Thinking Machines Releases Inkling: Open-Source Multimodal AI Focused on Cost and Censorship Resistance
AI startup Thinking Machines has launched Inkling, its first major open-source multimodal language model, under an Apache 2.0 license. Designed for enterprises, Inkling aims to offer customization, control, and on-premises deployment capabilities. The model boasts high performance on benchmarks for software engineering and voice understanding, though it is not always state-of-the-art compared to some rivals. A key differentiator is Inkling's design to provide direct answers on topics that may be subject to censorship, positioning it as a trustworthy option for factual outputs regardless of controversy. Inkling is a 975 billion parameter, natively multimodal Mixture-of-Experts (MoE) system capable of processing text, images, and audio, with weights available on Hugging Face and the company's API. It features a novel "controllable thinking effort" mechanism to balance cost and performance, allowing developers to adjust the AI's reasoning budget. A smaller version, Inkling-Small (276 billion parameters), is also available for low-latency and cost-sensitive workloads. While Inkling performs strongly against U.S. open-weight competitors like Nvidia Nemotron 3, it trails behind leading Chinese models such as GLM 5.2 and DeepSeek V4 Pro in areas like pure coding and complex reasoning. It also falls short of top-tier closed-source models like Claude Fable 5 and GPT 5.6 Sol in peak reasoning and software engineering autonomy, but remains competitive in multimodality. The model's training included an emergent phenomenon called "chain of thought condensation," which compresses reasoning steps for reduced latency. Thinking Machines also emphasized Inkling's epistemics, including its calibration, instruction following, and resistance to censorship, demonstrating strong non-compliance with propaganda and censorship evaluations while maintaining defenses against malicious requests.
The release of Inkling by Thinking Machines introduces a significant open-source multimodal model emphasizing enterprise control, cost-efficiency, and resistance to censorship.
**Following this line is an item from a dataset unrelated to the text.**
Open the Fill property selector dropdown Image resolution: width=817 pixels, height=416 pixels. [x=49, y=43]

By offering a 'controllable thinking effort' mechanism, the company addresses a critical industry need for adaptable AI deployment, moving beyond monolithic, fixed-cost models. This approach allows organizations to optimize resource allocation based on task complexity, potentially democratizing access to advanced AI capabilities. The explicit focus on censorship resistance, while framed as a feature for factual integrity, highlights the growing geopolitical and ideological considerations surrounding AI development and deployment. Future AI systems will likely need to navigate these complex ethical and governance landscapes, balancing open access with robust safety and alignment principles to foster trust and responsible innovation.